Provided text
--

Sex and the Ivy

Asian American Female Sexuality Panel

Filed under: Asian, Race — Elle November 9, 2009 @ 5:30 pm

We went through a whole slew of topics at tonight’s panel on Asian American women and sexuality. Some of the interesting points of discussion:

* The origin of sexual stereotypes: I attributed the image of the meek, submissive Asian woman to the history of Western colonization and occupation in the East, where forced and “voluntary” sex trade was rampant.  Since the majority of encounters were transactional, women occupied subservient roles. Prostitution aside, interactions between Asian women and male foreigners nonetheless tended to be inherently unequal due to the economic privilege of the latter group.
* Campus social scene: The presence of MIT frats in Boston allows for a much more diverse social atmosphere. When I went out to Halloween parties with Christine, we danced alongside students from Emerson, Northeastern, and BU. Harvard is completely insular (a bad thing, in my opinion), and Harvard girls are wary of outsiders, especially if they’re Wellesley students, who are viewed as potential competition. I also pointed out that at Harvard, like at many colleges, people speak of a pervasive hook-up culture, even though the numbers don’t add up. (A 2003 survey by University Health Services found that half of Harvard students had never had vaginal sex.)
* Yellow fever and Asian fetishes: The panelists were in agreement that the large Asian populations in schools like Harvard and MIT meant that non-Asian guys would be more likely to come into contact with and date Asian women. We talked about the difference between a fetish and an aesthetic preference and discussed whether Asian women have reverse fetishes on White men. I imagine I’ll be discussing this topic more in-depth on Friday (see below).

--

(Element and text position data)
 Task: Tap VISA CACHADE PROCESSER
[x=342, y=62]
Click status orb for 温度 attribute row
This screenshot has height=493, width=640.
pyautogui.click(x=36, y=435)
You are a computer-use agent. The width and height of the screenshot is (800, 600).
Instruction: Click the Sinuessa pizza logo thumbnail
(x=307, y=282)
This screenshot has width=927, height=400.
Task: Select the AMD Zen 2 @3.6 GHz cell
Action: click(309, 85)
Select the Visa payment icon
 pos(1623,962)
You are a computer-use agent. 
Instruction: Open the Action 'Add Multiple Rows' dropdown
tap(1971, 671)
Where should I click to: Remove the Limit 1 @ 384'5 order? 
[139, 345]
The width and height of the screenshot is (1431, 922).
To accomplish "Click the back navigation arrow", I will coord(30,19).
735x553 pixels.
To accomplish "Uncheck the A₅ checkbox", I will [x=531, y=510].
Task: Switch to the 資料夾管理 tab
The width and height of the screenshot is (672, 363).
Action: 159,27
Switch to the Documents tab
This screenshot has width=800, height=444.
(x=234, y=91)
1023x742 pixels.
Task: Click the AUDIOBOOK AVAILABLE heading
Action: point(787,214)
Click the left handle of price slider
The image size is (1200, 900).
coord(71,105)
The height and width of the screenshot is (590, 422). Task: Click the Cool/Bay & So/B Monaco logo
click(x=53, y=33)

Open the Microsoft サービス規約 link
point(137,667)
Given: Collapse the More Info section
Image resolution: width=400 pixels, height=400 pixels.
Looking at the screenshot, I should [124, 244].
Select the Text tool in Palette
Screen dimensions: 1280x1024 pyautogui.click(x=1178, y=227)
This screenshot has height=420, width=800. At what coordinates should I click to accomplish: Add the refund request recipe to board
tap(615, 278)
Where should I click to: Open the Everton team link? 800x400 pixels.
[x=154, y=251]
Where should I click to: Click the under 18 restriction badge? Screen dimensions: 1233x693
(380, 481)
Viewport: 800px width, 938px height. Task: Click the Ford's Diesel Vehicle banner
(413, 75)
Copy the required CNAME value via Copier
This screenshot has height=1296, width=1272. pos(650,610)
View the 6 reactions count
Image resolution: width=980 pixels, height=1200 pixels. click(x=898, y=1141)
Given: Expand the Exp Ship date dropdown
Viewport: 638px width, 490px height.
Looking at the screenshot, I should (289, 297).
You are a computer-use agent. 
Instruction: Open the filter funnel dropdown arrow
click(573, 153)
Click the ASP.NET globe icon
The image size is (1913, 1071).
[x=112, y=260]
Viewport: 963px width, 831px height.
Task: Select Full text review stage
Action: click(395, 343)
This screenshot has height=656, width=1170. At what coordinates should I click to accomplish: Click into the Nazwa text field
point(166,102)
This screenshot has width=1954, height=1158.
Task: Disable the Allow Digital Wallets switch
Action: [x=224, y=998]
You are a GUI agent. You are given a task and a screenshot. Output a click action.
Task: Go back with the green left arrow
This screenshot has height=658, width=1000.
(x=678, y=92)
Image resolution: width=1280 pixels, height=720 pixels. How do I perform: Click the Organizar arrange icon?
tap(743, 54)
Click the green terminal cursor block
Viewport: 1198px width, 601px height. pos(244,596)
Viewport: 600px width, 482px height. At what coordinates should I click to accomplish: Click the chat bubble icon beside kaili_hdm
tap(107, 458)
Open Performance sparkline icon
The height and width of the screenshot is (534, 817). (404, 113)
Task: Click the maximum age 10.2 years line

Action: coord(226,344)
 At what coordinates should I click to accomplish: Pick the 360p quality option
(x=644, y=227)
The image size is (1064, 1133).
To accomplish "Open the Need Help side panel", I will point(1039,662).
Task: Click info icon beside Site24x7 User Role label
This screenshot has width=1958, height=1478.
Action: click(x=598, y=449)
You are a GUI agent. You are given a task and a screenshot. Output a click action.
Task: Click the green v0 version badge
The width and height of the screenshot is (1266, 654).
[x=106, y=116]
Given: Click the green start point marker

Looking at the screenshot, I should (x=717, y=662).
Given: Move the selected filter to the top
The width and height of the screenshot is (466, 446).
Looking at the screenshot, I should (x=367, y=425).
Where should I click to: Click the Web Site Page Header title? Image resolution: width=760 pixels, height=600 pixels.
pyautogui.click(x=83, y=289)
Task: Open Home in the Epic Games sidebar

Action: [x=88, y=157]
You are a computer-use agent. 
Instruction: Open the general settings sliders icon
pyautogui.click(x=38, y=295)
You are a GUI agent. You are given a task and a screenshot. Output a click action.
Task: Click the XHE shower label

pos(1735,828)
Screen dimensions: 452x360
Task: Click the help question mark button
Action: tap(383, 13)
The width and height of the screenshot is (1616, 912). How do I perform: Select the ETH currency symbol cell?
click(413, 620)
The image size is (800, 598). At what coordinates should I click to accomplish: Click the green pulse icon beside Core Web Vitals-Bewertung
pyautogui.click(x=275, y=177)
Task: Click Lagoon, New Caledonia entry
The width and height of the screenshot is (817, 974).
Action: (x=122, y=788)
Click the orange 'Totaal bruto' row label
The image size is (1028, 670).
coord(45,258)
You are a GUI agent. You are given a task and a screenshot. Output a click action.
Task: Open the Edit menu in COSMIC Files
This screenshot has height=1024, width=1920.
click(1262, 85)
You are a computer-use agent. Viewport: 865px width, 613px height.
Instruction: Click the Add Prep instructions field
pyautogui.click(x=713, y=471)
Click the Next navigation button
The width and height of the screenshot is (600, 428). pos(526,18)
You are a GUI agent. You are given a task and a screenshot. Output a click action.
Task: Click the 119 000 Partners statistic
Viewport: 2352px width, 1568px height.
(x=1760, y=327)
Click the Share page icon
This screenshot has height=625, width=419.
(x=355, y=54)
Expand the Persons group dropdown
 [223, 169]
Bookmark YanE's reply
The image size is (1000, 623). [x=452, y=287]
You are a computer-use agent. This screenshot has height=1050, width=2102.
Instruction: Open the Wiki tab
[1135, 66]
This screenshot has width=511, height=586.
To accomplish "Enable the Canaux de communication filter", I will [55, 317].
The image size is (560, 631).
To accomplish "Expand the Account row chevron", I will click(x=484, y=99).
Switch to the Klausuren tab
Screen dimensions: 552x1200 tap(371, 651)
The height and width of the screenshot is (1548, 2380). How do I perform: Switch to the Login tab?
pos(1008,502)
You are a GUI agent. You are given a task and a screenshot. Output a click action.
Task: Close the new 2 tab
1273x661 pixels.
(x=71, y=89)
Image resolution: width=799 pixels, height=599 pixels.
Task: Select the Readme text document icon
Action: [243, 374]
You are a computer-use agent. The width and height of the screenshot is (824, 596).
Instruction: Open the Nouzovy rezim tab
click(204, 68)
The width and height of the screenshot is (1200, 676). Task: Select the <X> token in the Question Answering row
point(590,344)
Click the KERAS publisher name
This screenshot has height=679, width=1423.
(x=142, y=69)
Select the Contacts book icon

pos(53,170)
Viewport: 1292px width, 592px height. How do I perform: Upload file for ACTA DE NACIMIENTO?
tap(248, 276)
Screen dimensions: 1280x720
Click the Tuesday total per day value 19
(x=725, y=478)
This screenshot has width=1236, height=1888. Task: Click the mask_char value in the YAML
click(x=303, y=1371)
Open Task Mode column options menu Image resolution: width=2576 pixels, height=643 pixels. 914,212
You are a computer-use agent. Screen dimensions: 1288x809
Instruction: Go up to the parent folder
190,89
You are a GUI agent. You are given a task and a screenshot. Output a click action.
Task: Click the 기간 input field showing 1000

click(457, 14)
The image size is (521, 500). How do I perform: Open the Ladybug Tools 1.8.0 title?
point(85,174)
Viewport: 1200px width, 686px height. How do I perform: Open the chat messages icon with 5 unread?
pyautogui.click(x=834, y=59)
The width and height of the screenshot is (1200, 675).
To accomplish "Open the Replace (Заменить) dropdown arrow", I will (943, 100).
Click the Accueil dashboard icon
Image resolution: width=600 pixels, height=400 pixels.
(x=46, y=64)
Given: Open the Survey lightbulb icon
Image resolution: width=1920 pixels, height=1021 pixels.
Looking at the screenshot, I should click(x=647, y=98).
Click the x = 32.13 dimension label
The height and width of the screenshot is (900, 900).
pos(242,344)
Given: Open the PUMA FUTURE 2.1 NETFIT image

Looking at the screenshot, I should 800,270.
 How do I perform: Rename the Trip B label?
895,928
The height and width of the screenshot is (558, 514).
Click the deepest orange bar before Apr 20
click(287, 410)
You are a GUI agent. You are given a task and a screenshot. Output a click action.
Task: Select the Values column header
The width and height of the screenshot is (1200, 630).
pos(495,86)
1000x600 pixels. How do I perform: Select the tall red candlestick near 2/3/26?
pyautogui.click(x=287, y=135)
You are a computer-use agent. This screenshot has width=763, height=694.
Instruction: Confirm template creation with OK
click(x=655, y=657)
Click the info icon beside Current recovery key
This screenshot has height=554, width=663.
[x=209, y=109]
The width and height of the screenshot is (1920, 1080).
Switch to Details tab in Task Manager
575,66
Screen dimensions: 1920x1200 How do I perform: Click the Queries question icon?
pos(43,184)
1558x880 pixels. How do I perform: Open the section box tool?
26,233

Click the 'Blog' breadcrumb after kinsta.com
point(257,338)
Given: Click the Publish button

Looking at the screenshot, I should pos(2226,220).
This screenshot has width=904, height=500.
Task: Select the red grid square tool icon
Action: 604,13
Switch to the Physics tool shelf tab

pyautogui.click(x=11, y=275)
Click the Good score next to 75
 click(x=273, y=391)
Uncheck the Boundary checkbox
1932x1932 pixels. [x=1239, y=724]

--

Written request
Please reproduce the blog post about the Asian American female sexuality panel from above in full, word for word.

Exercise answer
Sex and the Ivy

Asian American Female Sexuality Panel

Filed under: Asian, Race — Elle November 9, 2009 @ 5:30 pm

We went through a whole slew of topics at tonight’s panel on Asian American women and sexuality. Some of the interesting points of discussion:

* The origin of sexual stereotypes: I attributed the image of the meek, submissive Asian woman to the history of Western colonization and occupation in the East, where forced and “voluntary” sex trade was rampant.  Since the majority of encounters were transactional, women occupied subservient roles. Prostitution aside, interactions between Asian women and male foreigners nonetheless tended to be inherently unequal due to the economic privilege of the latter group.
* Campus social scene: The presence of MIT frats in Boston allows for a much more diverse social atmosphere. When I went out to Halloween parties with Christine, we danced alongside students from Emerson, Northeastern, and BU. Harvard is completely insular (a bad thing, in my opinion), and Harvard girls are wary of outsiders, especially if they’re Wellesley students, who are viewed as potential competition. I also pointed out that at Harvard, like at many colleges, people speak of a pervasive hook-up culture, even though the numbers don’t add up. (A 2003 survey by University Health Services found that half of Harvard students had never had vaginal sex.)
* Yellow fever and Asian fetishes: The panelists were in agreement that the large Asian populations in schools like Harvard and MIT meant that non-Asian guys would be more likely to come into contact with and date Asian women. We talked about the difference between a fetish and an aesthetic preference and discussed whether Asian women have reverse fetishes on White men. I imagine I’ll be discussing this topic more in-depth on Friday (see below).